"Prince's 50 years of work collected here is marked by a sensuous, even painful observation of nature. Prince masters the neo-Romantic English poetic style to reveal emotional depths beneath the polished surfaces of these elegant poems. The ordeal of his narrators' creativity mirrors a search for stable identity in a world in which nature is 'supple and subtle, full of stirrings.' His signature poem, Soldiers Bathing, mingling Rupert Brooke-like bitterness at war's 'death and animality' with appreciation of innocence and redemption, is a memorable poem about the 'terror' of love, a rich interpretation of 'a drunkenness/ Of high desire and thought' and nature 'luminous as a grapeskin.' A poetic technique meticulous as hand-tooled leather seeks to free 'mind/Impelled by torment' of 'the coming of a dream.' A significant body of modern poetry."—Library Journal
"Undervalued at home and abroad, F.T. Prince ranks with Auden and Spender as one of the major English poets of his generation."—John Ashbery,
Description
Collected Poems: 1935-1992 contains the life work of the great English outsider poet F. T. Prince. Often working in forms that are deceptively traditional, Prince has a special genius for the lost and often unseen details of experience.

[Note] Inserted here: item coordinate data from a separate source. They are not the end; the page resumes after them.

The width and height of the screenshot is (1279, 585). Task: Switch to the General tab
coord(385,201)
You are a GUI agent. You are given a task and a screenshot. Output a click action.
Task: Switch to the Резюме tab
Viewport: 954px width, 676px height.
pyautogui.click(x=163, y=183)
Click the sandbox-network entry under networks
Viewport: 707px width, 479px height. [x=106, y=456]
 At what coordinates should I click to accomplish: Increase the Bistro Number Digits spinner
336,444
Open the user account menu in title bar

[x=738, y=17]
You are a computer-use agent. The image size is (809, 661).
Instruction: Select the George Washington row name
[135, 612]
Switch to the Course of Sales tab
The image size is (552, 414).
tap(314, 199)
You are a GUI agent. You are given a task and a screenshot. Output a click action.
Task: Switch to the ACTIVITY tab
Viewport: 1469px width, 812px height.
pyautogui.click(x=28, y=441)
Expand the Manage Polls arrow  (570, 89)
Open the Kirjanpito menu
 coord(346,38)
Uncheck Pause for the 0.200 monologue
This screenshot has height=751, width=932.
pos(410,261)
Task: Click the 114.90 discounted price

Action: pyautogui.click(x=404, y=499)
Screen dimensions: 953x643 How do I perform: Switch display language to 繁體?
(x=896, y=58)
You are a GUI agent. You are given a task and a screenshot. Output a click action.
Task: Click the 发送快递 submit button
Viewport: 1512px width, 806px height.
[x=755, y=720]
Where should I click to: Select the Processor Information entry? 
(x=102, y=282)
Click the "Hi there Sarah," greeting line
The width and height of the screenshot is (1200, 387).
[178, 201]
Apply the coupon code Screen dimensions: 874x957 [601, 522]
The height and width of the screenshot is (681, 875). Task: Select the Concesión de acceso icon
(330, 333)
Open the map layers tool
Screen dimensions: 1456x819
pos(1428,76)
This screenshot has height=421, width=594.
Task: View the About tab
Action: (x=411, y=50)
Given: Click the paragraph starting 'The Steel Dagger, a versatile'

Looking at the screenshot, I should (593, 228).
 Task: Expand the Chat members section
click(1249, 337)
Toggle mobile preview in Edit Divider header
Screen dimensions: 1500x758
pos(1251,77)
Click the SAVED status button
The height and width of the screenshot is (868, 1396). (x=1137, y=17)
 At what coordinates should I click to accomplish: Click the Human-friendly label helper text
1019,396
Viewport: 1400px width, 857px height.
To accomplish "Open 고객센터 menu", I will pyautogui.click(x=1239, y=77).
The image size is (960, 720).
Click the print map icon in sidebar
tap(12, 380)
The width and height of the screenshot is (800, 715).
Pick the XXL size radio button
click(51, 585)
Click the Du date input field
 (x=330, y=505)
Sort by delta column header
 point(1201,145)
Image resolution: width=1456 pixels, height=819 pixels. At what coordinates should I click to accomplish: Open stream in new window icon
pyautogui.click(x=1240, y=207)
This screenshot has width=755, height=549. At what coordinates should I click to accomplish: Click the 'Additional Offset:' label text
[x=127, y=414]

His presence has been felt by a succession of English and American poets who, despite their working in more open forms, often arrive at a terrain already occupied by him. Selected by Harold Bloom as part of his canon of world literature.
About the Author
Born in South Africa in 1912 and educated at Oxford and Princeton, F. T. PRINCE has taught at the University of Southampton, and for ten years in Jamaica, and at various universities in the United States.